**THE TASK**
Could you set down exactly the lines in the records below between the line holding "You are a GUI" and the line holding "This screenshot has height=949, width=1080.", inclusive?

**RECORDS SHOWN**
^^^^
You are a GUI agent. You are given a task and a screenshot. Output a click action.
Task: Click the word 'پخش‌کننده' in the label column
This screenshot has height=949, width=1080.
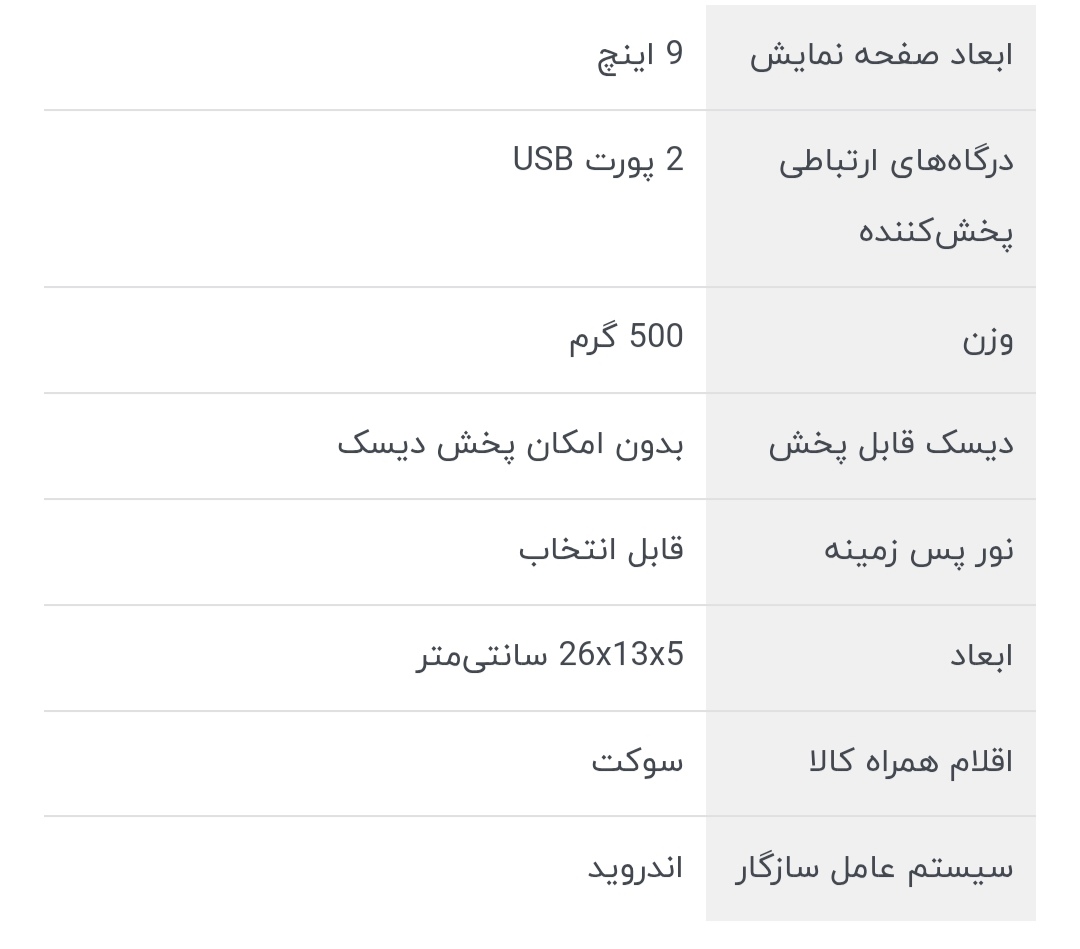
^^^^
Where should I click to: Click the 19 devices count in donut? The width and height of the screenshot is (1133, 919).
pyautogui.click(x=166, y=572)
^^^^
**WRITTEN SOLUTION**
You are a GUI agent. You are given a task and a screenshot. Output a click action.
Task: Click the word 'پخش‌کننده' in the label column
This screenshot has height=949, width=1080.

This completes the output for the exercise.